The bigger the church gets the more important the pulpit becomes because it is the rudder of the ship. Where else do you get an hour of undivided attention with all these people on a weekly basis? Most pastors do not understand the power of preaching. But even more important than that is they don’t understand the purpose of preaching. I’ve read more than 500 books on preaching, and as I’ve read them, the vast majority does not really understand that preaching is about transformation, not information.
So, to understand the purpose of preaching you have to go back and look at a few things. First, what is the purpose of God for man, and second what is the purpose of God for the Bible? Once you understand those two things, your purpose for preaching becomes very clear. What is the purpose of God for man? Well, the Bible tells us in Romans 8:29, “For those he foreknew he did predestine to become conformed to the image of his Son.” God’s purpose from the very beginning of time has been to make us like Jesus. In fact, in Genesis He says to let us make man in our image. That has always been God’s purpose – to make man in His image. Not to make gods but to make us godly, to have the character of His Son, to be conformed into the image of Christ. So, He wanted to make us like Himself. In Genesis there was the fall – Jesus came to restore what was there before, so the goal of all preaching has to be to produce Christ-likeness in an individual. Is that person becoming more and more like Jesus?

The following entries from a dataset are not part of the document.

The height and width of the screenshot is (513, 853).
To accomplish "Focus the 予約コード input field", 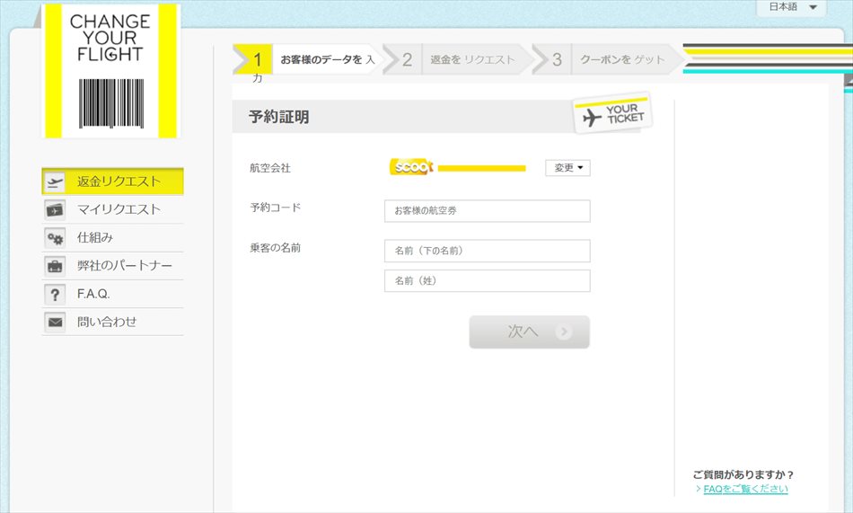I will coord(487,211).
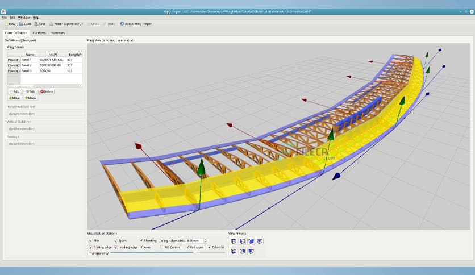Uncheck the Sheeting option

coord(141,241)
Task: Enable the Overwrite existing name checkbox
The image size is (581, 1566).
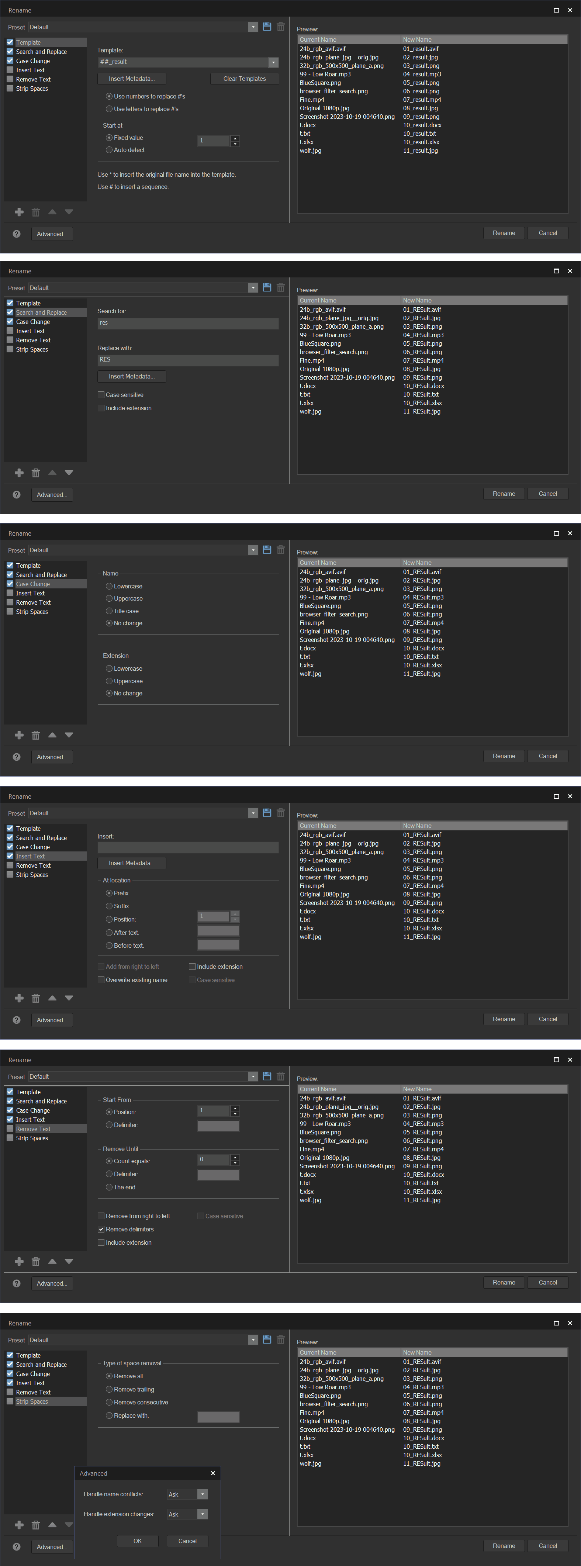Action: point(101,980)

Now, what is the purpose of the Bible? Well, it says in 2 Timothy 3:16-17, “All scripture is given by inspiration of God and is profitable for doctrine, for reproof, for correction, for instruction in righteousness, that the man of God may be thoroughly furnished unto every good work.” People misread that verse most of the time. The purpose of the Bible is not for doctrine, reproof, correction, and instruction in righteousness. Those are all “for this” in the Greek. For this, for this, for this, in order that. The purpose is in order that. Doctrine in itself is not the purpose of the Bible. Reproof in itself is not the purpose; correction nor training are the purpose. The bottom line is to change lives: “That the man of God may be thoroughly furnished unto every good work.” Every message must be preaching for life change.
I hear people talk about “life application” as being a genre or type of preaching. If you are not having life application, you are not preaching. It may be a lecture; it may be a study; it may be a commentary, but it is not preaching. To me, preaching is for life change. I am not the master of this. Don’t make John the Baptist your model. Don’t make John MacArthur your model. Don’t make Rick Warren, or Spurgeon, or Calvin or anybody else your model. Make Jesus your model.
In my two day seminar on preaching that we take thousands of pastors through I just keep coming back to, “Now let’s see how Jesus did it. Now, look at how Jesus did it.” You take the greatest sermon in the world – which is the Sermon on the Mount – and He starts off, “Let me tell you eight ways to be happy.” Happy are you if you do this; you are happy if you do this. Then He talks about anger: Don’t get angry. He talks about divorce: Don’t divorce. He talks about worry – let me give you two reasons not to worry: It’s unreasonable; it’s unnatural. Jesus talks about all of these practical things, and then He says, “Now, if you put this into practice you are a wise man. If you don’t, you are a fool. Build a house on a rock.” The Pharisees were amazed because Jesus preached as one having authority. It is 100 percent application. My model is not anybody but Jesus.
My goal is not to inform but to transform. Unless you understand that, your messages tend to be based on the traditional style of teaching. I say interpretation without application is abortion.
(Adapted from a Preaching magazine interview with Rick Warren.)